Note: This estimate only includes memory consumed by the adapter parameters. For completeness, we can also illustrate the memory used by adapter activation during inference. However, they are very small relative to other tensors such as the model’s attention and MLP layers and can be safely considered negligible.

in conclusion

EORA work. We have confirmed that this is a simple but effective way to compensate for quantization errors, even at 2-bit accuracy. It is intuitive, untrained, and can improve meaningful performance. That is, some trade-offs need to be considered:

Level search: Finding the best Lora level requires experimentation. It is difficult to predict in advance whether the 32 ranking is sufficient or whether the rank (e.g. 256) will lead to overfitting. The optimal value depends on the model, calibration data, and target tasks.
Increase memory consumption: The purpose of quantification is to reduce memory usage in highly constrained environments. Although EORA adapters are relatively lightweight in the lower rankings, they do increase memory consumption slightly, especially at higher levels, reducing the overall efficiency of 2-bit quantization.

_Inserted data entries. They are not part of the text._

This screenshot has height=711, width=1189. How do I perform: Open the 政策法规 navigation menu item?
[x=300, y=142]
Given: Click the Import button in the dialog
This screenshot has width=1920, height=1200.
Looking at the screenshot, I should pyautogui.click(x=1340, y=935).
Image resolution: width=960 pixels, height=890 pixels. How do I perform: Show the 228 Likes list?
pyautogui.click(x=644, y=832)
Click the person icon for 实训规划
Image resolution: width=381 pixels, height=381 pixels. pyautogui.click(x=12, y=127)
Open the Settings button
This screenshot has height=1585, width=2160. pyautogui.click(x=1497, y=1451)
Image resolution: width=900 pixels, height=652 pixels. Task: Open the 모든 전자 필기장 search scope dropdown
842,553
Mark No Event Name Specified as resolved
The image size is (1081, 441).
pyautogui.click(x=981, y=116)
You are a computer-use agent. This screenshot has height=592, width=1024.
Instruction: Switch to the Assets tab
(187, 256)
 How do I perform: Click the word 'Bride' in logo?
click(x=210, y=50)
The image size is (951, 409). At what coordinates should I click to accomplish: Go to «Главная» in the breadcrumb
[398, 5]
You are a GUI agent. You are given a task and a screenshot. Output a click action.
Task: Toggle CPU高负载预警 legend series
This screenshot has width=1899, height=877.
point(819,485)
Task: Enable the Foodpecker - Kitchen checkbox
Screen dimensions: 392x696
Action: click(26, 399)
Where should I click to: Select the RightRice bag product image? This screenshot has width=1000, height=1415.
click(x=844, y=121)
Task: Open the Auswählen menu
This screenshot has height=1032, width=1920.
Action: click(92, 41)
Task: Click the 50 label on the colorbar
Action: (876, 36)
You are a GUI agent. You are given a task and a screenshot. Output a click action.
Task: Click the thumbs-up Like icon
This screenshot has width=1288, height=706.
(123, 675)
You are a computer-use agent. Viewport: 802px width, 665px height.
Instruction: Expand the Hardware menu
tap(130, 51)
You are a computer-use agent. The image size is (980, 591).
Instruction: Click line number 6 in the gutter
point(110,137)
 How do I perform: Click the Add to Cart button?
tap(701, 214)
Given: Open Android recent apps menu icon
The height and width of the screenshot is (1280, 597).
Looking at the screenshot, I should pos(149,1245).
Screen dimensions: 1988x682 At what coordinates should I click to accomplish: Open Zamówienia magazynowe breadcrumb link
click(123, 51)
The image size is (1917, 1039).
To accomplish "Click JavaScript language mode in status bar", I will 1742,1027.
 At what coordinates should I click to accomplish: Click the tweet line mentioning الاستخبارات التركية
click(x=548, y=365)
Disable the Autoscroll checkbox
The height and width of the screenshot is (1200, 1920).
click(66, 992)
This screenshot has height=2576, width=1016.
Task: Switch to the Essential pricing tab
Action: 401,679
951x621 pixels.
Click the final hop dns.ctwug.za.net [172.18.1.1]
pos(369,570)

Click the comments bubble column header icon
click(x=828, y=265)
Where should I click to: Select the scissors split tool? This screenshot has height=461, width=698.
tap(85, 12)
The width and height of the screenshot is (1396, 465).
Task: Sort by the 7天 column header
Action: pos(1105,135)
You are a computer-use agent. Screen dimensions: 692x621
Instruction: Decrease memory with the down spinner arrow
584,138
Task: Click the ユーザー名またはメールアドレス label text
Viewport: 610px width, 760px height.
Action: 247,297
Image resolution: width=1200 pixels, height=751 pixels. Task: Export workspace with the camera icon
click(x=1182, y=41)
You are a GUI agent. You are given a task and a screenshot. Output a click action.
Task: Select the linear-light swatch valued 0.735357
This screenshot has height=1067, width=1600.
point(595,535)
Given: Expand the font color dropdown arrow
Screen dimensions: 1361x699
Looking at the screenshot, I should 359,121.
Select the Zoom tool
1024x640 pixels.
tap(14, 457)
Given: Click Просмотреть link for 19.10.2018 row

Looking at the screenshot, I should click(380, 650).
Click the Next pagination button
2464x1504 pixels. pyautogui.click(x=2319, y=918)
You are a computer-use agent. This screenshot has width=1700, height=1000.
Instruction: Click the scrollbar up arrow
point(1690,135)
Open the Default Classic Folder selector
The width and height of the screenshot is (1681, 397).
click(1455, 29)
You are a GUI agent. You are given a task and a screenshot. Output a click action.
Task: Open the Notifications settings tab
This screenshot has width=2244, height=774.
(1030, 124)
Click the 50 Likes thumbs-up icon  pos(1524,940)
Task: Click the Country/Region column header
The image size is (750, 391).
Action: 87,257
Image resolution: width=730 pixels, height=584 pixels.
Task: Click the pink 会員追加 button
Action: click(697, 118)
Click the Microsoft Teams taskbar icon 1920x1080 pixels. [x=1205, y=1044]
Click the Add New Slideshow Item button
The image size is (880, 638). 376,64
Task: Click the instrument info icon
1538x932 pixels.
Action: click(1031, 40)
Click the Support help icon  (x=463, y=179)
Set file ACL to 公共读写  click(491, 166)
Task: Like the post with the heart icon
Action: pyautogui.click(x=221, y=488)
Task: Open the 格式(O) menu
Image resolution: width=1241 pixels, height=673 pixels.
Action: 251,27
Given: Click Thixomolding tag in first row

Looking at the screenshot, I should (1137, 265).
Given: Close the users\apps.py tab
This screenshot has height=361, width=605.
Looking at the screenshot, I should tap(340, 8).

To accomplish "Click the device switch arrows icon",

Looking ahead, Nvidia’s paper also shows that the EORA adapter provides an excellent starting point for Qlora fine tuning. In other words, if you plan to fine-tune the 2-bit model with Qlora, model initialization adapted from EORA can lead to better results with less training efforts. Last year, I wrote about the fine-tuning adapter for GPTQ models in my newsletter:

Qlora with automation: Cheaper, better LLM fine tune on your GPU

The main difference is that we will load the EORA adapter instead of initializing the adapter from scratch. This adapter will be fine-tuned.